| WORK TO BE COMPLETED |
First find the line with "741x452 pixels." in the entries below, then set down exactly every line through the line with "Click the Colabora toolbar icon", that line included.

Saved data entries:
+---+
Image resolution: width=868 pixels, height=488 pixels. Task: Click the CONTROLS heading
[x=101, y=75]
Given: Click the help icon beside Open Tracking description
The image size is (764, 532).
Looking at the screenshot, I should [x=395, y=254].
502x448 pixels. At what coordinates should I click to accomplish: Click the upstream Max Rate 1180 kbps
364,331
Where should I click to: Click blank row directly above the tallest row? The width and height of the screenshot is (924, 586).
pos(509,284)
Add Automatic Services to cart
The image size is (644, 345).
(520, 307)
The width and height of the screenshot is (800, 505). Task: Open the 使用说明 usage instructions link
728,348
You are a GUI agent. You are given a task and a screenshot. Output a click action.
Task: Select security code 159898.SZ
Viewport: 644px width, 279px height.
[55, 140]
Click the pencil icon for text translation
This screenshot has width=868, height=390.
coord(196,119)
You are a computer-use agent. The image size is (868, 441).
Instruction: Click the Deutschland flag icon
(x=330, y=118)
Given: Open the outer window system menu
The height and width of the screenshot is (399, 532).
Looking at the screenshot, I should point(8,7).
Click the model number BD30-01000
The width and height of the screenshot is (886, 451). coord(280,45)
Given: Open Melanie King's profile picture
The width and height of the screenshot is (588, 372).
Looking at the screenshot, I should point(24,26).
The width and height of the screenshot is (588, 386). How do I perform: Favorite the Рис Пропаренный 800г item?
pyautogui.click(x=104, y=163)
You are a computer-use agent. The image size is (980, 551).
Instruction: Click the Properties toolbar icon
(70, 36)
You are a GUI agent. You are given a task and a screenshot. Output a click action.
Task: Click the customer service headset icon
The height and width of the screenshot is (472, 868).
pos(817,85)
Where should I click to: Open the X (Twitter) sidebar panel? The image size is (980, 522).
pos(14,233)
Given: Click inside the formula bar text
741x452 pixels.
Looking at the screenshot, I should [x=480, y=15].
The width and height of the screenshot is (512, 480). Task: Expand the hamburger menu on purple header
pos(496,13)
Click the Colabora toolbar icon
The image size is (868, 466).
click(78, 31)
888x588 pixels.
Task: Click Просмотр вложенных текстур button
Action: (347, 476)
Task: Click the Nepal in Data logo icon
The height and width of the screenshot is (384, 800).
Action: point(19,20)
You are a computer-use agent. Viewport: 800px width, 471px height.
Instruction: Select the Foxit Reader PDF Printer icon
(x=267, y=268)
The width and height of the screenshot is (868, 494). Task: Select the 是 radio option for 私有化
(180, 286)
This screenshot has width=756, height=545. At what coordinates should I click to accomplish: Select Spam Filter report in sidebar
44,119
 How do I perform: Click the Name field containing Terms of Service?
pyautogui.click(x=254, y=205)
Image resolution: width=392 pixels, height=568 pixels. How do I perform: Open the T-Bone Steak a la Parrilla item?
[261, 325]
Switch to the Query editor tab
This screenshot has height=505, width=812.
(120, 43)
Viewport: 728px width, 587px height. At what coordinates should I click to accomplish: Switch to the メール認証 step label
+---+
| ANSWER TO THIS EXERCISE |
741x452 pixels.
Looking at the screenshot, I should [x=480, y=15].
The width and height of the screenshot is (512, 480). Task: Expand the hamburger menu on purple header
pos(496,13)
Click the Colabora toolbar icon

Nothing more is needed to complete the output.